= Henry Somer =

English politician (c. 1370 – 1450)

Henry Somer (c.1370 – 23 March 1450) was a medieval English courtier and member of parliament who was Chancellor of the Exchequer. Somer's tenure as Chancellor occurred during the Great Bullion Famine and the beginning of the Great Slump in England.

==Public career==
Somer, possibly born in Kent, moved to London as a young man to be a member of the court of King Richard II. In 1393 he was granted £5 per year as a royal servant. When Richard II was deposed by King Henry IV he kept his position and became one of the first non-ecclesiastical Clerks to the Treasurer. He was rewarded with a number of other offices such as Keeper of the Privy Wardrobe (1405–07), keeper of the royal park and custodian of the manor of Kempton (1409–12).

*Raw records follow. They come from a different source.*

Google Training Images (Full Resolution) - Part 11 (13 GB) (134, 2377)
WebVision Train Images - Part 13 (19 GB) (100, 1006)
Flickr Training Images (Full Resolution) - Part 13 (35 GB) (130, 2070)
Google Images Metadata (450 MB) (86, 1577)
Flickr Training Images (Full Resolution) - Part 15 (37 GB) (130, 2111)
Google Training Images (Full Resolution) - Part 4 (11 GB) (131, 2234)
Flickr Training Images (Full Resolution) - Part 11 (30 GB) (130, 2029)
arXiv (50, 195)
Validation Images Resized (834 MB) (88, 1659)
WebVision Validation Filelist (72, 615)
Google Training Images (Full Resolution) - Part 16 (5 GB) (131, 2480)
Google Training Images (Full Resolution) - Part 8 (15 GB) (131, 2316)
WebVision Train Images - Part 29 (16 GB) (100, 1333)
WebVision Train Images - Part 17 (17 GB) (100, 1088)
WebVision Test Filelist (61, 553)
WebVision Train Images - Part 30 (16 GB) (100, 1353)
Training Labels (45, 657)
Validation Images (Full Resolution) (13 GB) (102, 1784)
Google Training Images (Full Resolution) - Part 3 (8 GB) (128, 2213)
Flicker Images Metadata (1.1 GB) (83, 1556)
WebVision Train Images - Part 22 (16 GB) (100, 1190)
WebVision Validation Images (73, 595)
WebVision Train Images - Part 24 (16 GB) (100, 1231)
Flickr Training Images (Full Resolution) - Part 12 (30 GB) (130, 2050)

In 1408 he was made a Baron of the Exchequer and Deputy Treasurer to Sir John Tiptoft and then Sir John Pelham. In 1410 he exchanged the position for that of Chancellor of the Exchequer, which he held until 1437. Between 1411 and 1439 he also held the lucrative position of Keeper of the Exchange and Mint.

In 1406 he commenced a long political career by being elected to Parliament as the Member for Middlesex. He was subsequently re-elected four more times for the same seat in 1407, 1417, 1421 and 1429.

When Henry V ascended the throne in 1413 Somer was accused of misuse of public funds but after mounting a stout defence the charges against him were dropped. In 1422 he survived another change of monarch and finally retired in 1439, probably over 70 years of age.

He served as an MP for the last time as the member for Cambridgeshire in 1432.

==Private life==
In 1402 he married Katherine, the widow and heiress of Mark Le Faire, a wealthy Winchester merchant and MP.
He was a friend of both the poet Thomas Hoccleve and the writer Geoffrey Chaucer.

During his life he accumulated land in Edmonton and Tottenham in Middlesex and an estate in Grantchester, Cambridgeshire, enabling him to serve as a justice of the peace for both counties for many years.
On his death in 1450 he was buried at St Johns, Cambridge and was succeeded by his grandson James.